Vengono a salutarci Teston, Bulzacchi e Ungania che sono alloggiati nella baracca di fronte alla nostra. Passo la notte girandomi e rigirandomi sul duro pagliericcio, intirizzito ed indolenzito. Penso alla stanza di Deblin, tranquilla e relativamente confortevole, come ad un gran bene perduto. La mattina del 26, con nelle gambe la stanchezza della marcia, partecipiamo alla prima solenne adunata che vien fatta due volte al giorno, alle 7 ½ e alle 16 ½ per controllarci. Si esce dal recinto delle baracche inquadrati per cinque, a passo di marcia e ci si piazza in un recinto attiguo ove due capitani tedeschi ci contano e ci ricontano fino ad esser persuasi che siamo tutti presenti. Una dozzina di soldati armati di fuciloni Lebel si distribuisce attorno a noi e carica le armi. Sono tutti vecchi ed in gran parte sciancati ma con stenti e fatiche riescono a darsi un contegno marziale: per noi rasentano il ridicolo questi tipi che non possono camminare in due senza prendere il passo ed in tre senza mettersi in fila.

Durante l’appello c’è molto da osservare, quindi la mezz’ora così occupata passerebbe abbastanza rapidamente se il freddo non la rendesse tormentosa. Qualche volta capita che i conti non tornano, che qualche chiedente visita non risulta presente in infermeria ed allora si deve attendere pazientemente che i tedeschi riescano a scovare l’imboscato nella baracca – le cose vanno così per le lunghe e bisogna attendere pazientemente che la quadratura sia ristabilita. A controllo ultimato il maggiore italiano che comanda il campo presenta la forza all’ufficiale tedesco e dà poi l’ordine di rientrare alle baracche inquadrati e a passo di marcia. I soldati tedeschi scaricano le armi e, trascinando le gambe rigide, partono inquadrati. Si vedono i fuciloni dondolare per effetto del loro passo claudicante.

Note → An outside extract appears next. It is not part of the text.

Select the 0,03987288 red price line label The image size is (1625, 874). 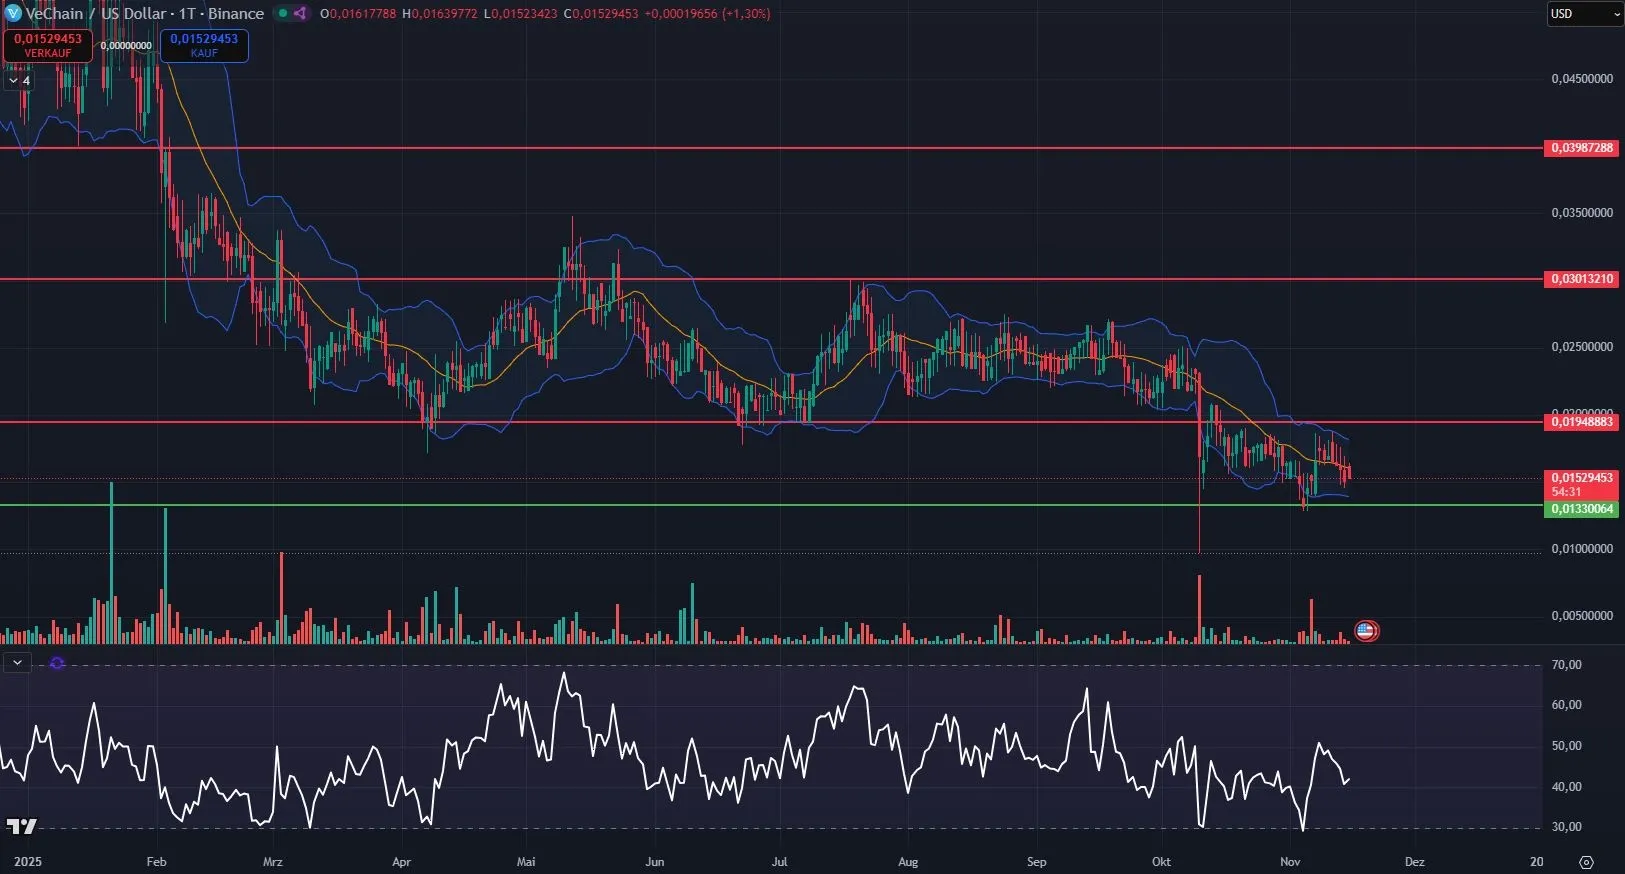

Altra variazione in peggio che dobbiamo subire è quella che riguarda l’alimentazione. Se a Deblin essa era scarsa, qui è scarsissima. Si ha una tazza di tiglio al mattino, una minestra di verdura a mezzogiorno, un sesto di pagnotta e trenta grammi di tiglio alla sera. In complesso c’è quel tanto che basta per sentire lo stomaco vuoto durante venti ore ogni giorno. Nei giorni 26 e 27, non avendo ancora ricevuto il bagaglio, esaurisco le provviste di pane biscottato rimaste dal viaggio, poi, ritirati i bagagli, inizio con Colombo la consumazione del riso che ho nella valigia. Facciamo un giorno ciascuno a metterci gli ingredienti ed a cucinare. Nella camerata c’è una sola stufa e ci son centocinquanta persone a contendersela. Bisogna aspettare il proprio turno con infinita pazienza e limitare la cottura al minimo indispensabile; il completamento lo si ottiene avvolgendo la gavetta nelle coperte; il riso risulta lungo ed impastato ma in compenso aumenta molto di volume.